Cummins and other industry experts say the challenge for 2025 is to broaden the base of fleets who buy 30-ish trucks per year, which will drive construction of more refilling stations and fill out the infrastructure to where large fleets can start buying 10s of thousands of RNG-fueled eighteen wheelers per year. At that point, economies of scale will kick in to further fuel the growth. There are thousands of fleets that have not yet used natural gas. Clean Energy Fuels aims to sign up 25 new fleets equipped with the X15N engine in 2025, which is new fuel sales volume for them that’s been non-existent until now. New stations can be built quickly once the best locations are known.
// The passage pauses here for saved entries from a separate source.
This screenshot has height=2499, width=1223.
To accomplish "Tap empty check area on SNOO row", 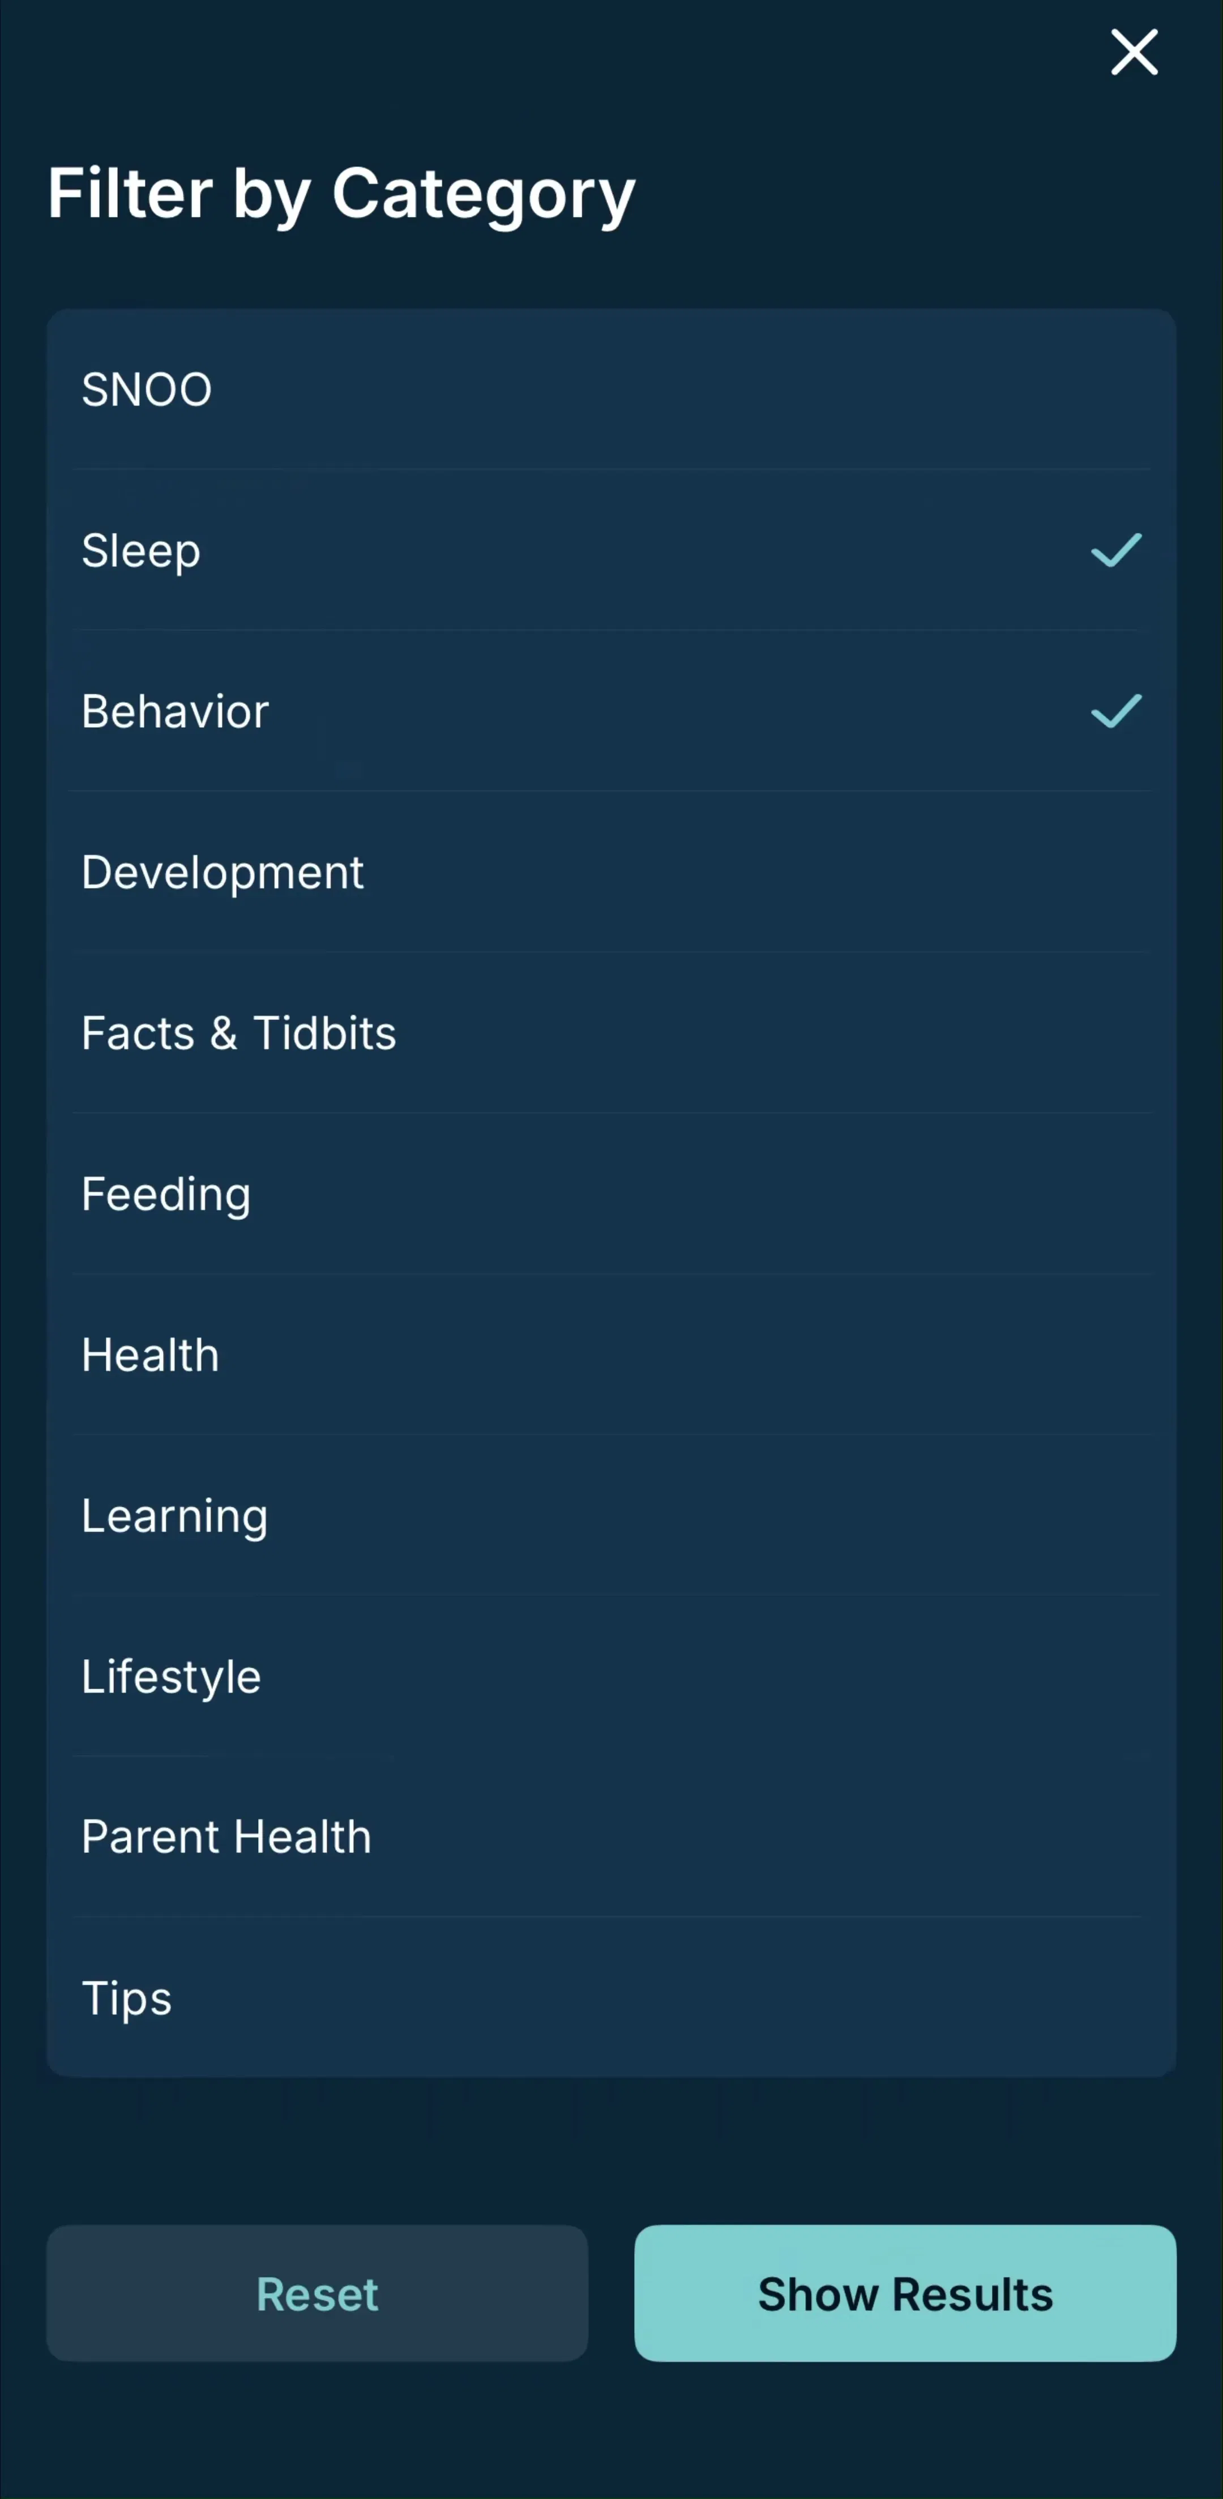I will tap(1116, 390).
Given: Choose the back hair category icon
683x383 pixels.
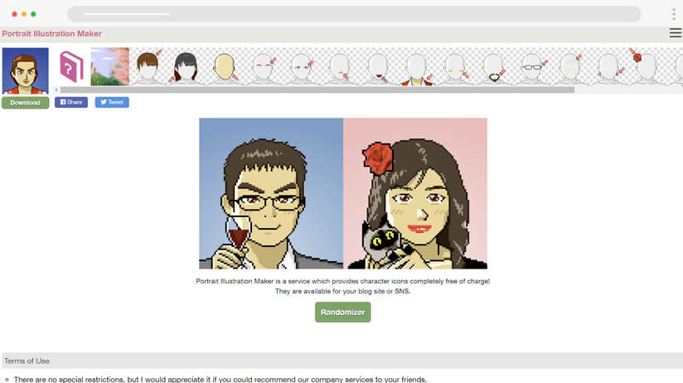Looking at the screenshot, I should pos(186,66).
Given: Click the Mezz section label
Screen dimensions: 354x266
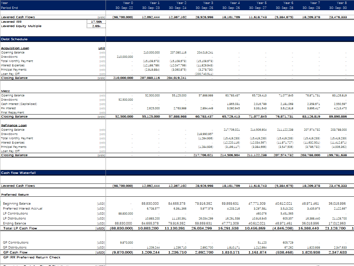Looking at the screenshot, I should [x=6, y=91].
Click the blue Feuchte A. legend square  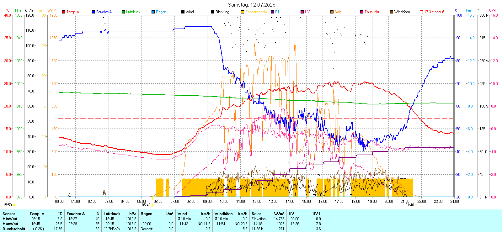[93, 12]
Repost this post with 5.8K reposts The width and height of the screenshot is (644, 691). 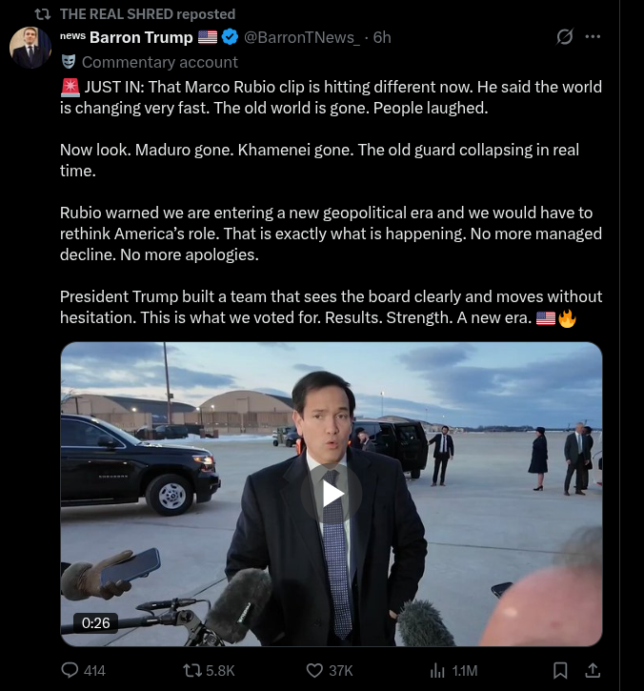pos(192,670)
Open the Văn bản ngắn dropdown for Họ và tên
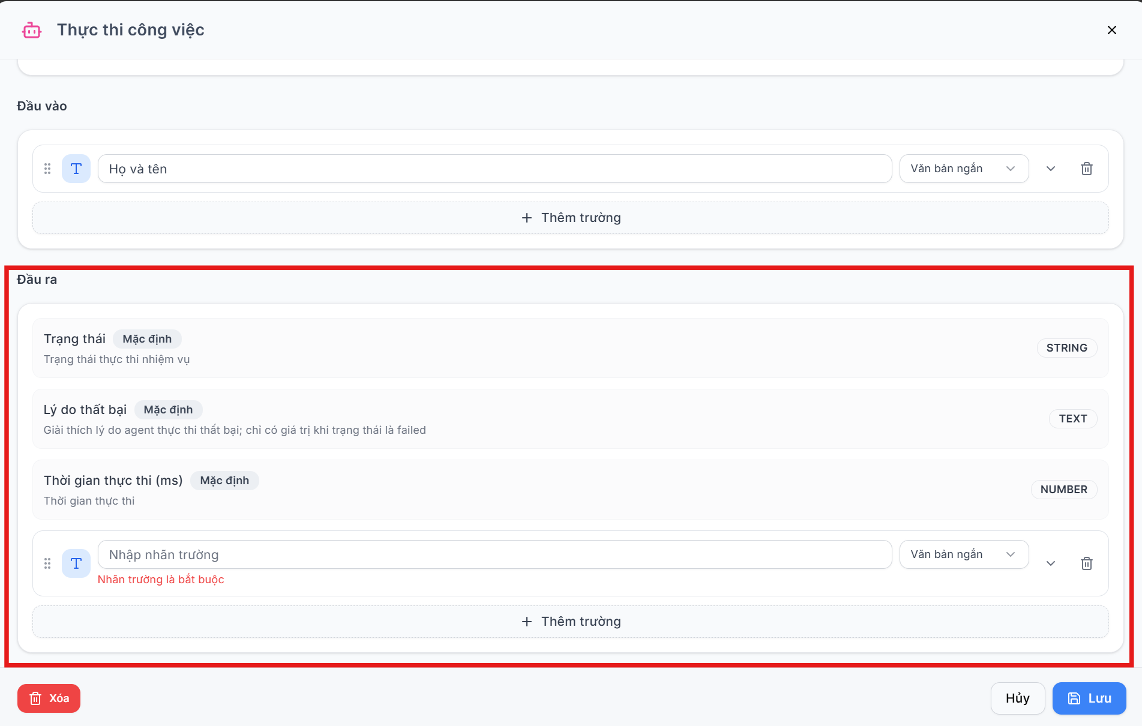This screenshot has width=1142, height=726. point(964,169)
Cummins says they are able to deliver X15N engines as fast as demand requires from their Jamestown, New York plant that can turn out many thousands of engines per year.
The new RNG-to-freight transport story is among the most interesting in the world of fuels today and there is good reason to be bullish on its future. Unlike the wood chip vision, the RNG-to-freight transport vision is built on a solid framework that has demonstrated all the essential components of a full-blown industry, on a commercial scale. That’s why we are calling it an industry already, a young industry on the threshold of emerging as a full-scale American success story.